- [Stored items]:
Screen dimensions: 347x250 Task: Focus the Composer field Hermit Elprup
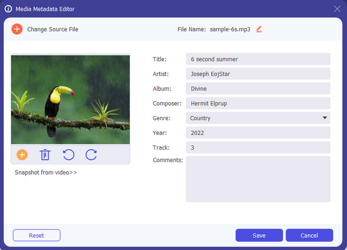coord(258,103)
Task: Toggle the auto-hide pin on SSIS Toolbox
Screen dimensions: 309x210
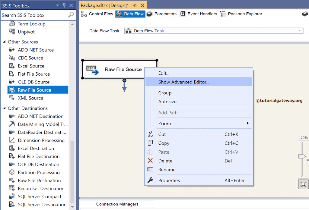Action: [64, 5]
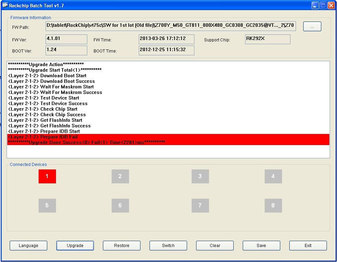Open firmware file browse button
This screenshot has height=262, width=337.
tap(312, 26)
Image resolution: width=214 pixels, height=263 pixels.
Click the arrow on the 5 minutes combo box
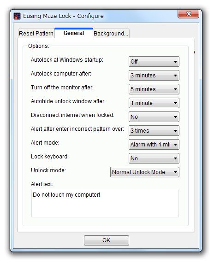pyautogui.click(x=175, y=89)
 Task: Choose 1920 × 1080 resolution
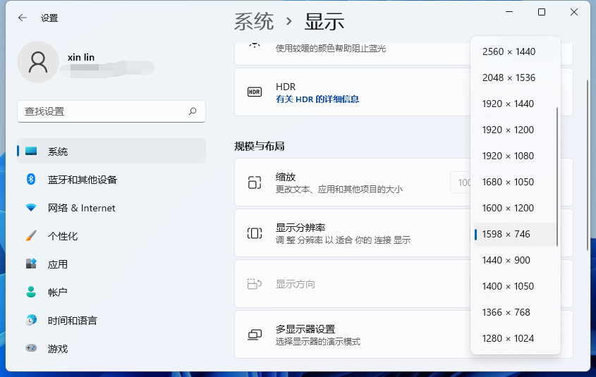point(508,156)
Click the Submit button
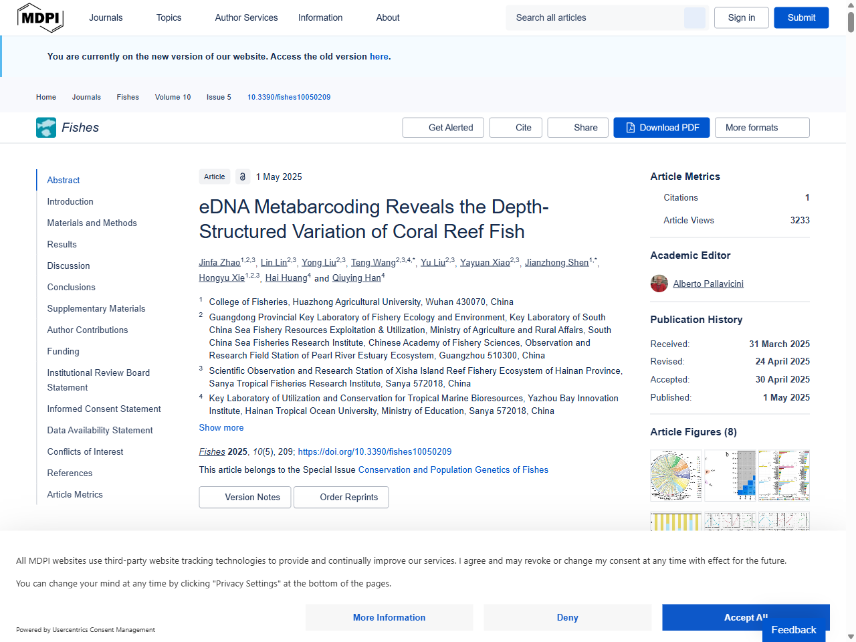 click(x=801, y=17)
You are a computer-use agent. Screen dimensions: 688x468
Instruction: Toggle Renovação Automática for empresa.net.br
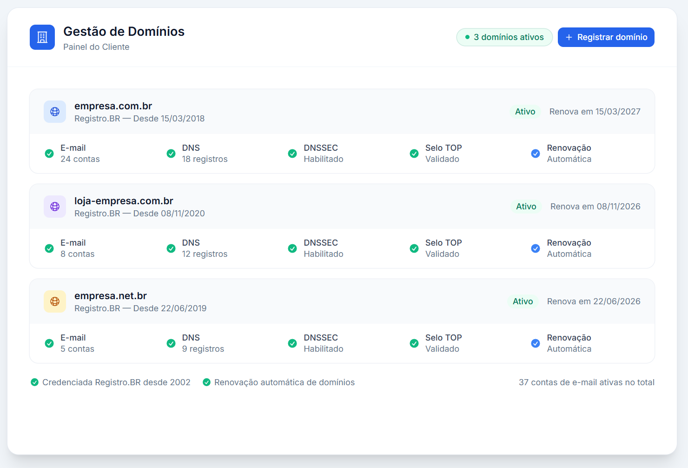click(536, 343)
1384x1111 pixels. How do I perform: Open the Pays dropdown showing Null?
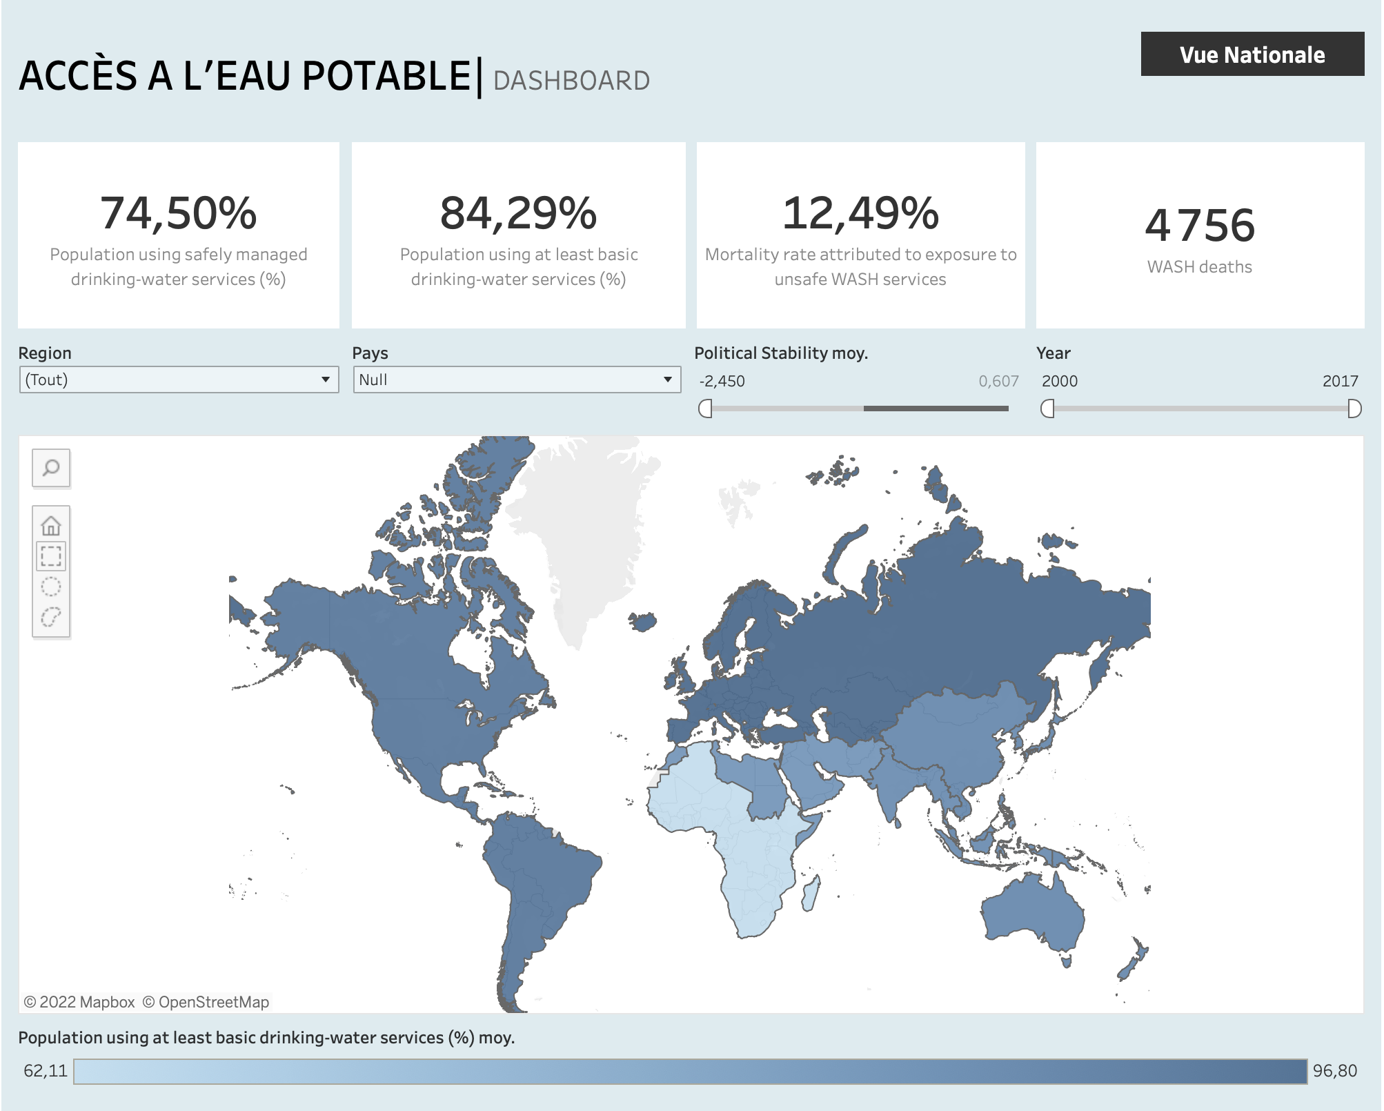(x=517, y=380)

- [About this task]: Every line above is to be repeated exactly, but no picture is to appear in the copy.

- [Response area]:
Screen dimensions: 347x250 Task: Focus the Composer field Hermit Elprup
coord(258,103)
Task: Toggle the auto-hide pin on SSIS Toolbox
Screen dimensions: 309x210
Action: [64, 5]
Open firmware file browse button
This screenshot has height=262, width=337.
tap(312, 26)
Image resolution: width=214 pixels, height=263 pixels.
Click the arrow on the 5 minutes combo box
pyautogui.click(x=175, y=89)
 Task: Choose 1920 × 1080 resolution
point(508,156)
Click the Submit button
 click(x=801, y=17)
You are a computer-use agent. Screen dimensions: 688x468
Instruction: Toggle Renovação Automática for empresa.net.br
click(536, 343)
1384x1111 pixels. How do I perform: Open the Pays dropdown showing Null?
(x=517, y=380)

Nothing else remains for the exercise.